While Marvell isn't the only vendor addressing the I/O bottleneck, it is somewhat unique in that it is doing so from the server rather than the storage side. "It's absolutely a paradigm-shifting thing that they've done," says Teneja. "I wouldn't be surprised if they weren't underestimating the gain you can get from this."

As an industry-standard PCIe adapter, the DragonFly VSA offers a turn-key appliance-on-a-card that fits seamlessly into all commercially available rack-mount servers and operates system-independently.

Its distributed host I/O cache employs a two-level cache for very low-latency and high-burst throughput. The two levels comprise a Level 1 non-volatile DRAM cache and a Level 2 cache created from off-the-shelf commodity solid-state drives (SSDs). Marvell says that the cache is storage protocol-agnostic and can be configured to serve as a data cache for DAS, SAN or NAS arrays.Expected to ship in limited quantities in the third quarter, the solution is built around the company's HyperScale technology, and its multiprotocol storage caching supports Network File System (NFS), iSCSI, Fibre Channel, Fibre Channel over Ethernet and SCSI DAS.

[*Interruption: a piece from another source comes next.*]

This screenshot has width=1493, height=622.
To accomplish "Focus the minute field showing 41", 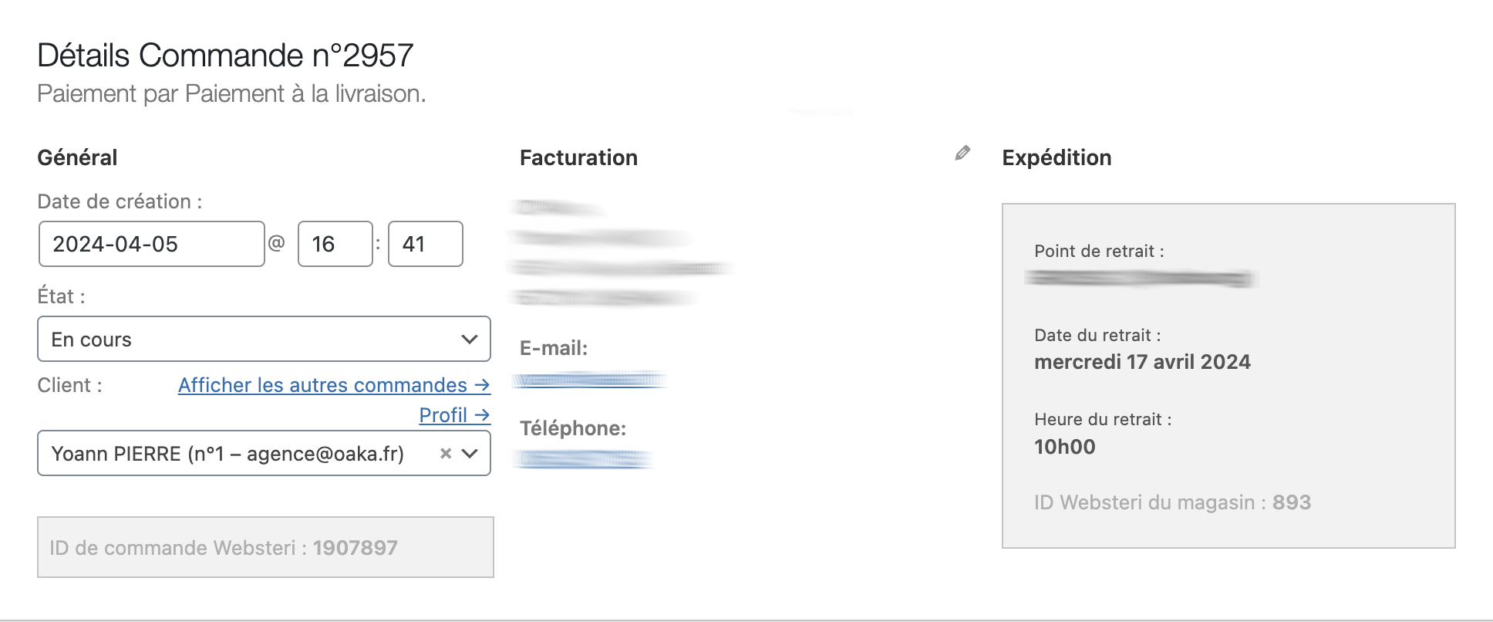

Taneja sees VMware shops jumping at DragonFly. "All the low-hanging fruit, the less-than-mission-critical applications, have all been virtualized. What's left to do is all of the mission-critical applications. The No. 1 reason why they haven't been doing this is I/O."

He says that IT pros have been telling him for the last two years that they love VMware and average 30 percent virtualization of their applications, but would virtualize their mission-critical apps "over my dead body. This kind of product is going to make those customers, after they test it out and satisfy themselves it's rock-solid, take that 30 percent and double it to 60 percent." And while this isn't just a VMware problem, Taneja says, the other hypervisor vendors--Citrix and Microsoft--haven't gone far enough to run into this I/O problem.

The storage vendors aren't going to like DragonFly and similar offerings because they will impact the typical I/O problem response--just throw more storage at it, says Taneja. On the other hand, they're used to seeing these types of disruptions so they will adjust, he says. He thinks the server vendors will be happy because the card is going into their slot and it makes the server more powerful.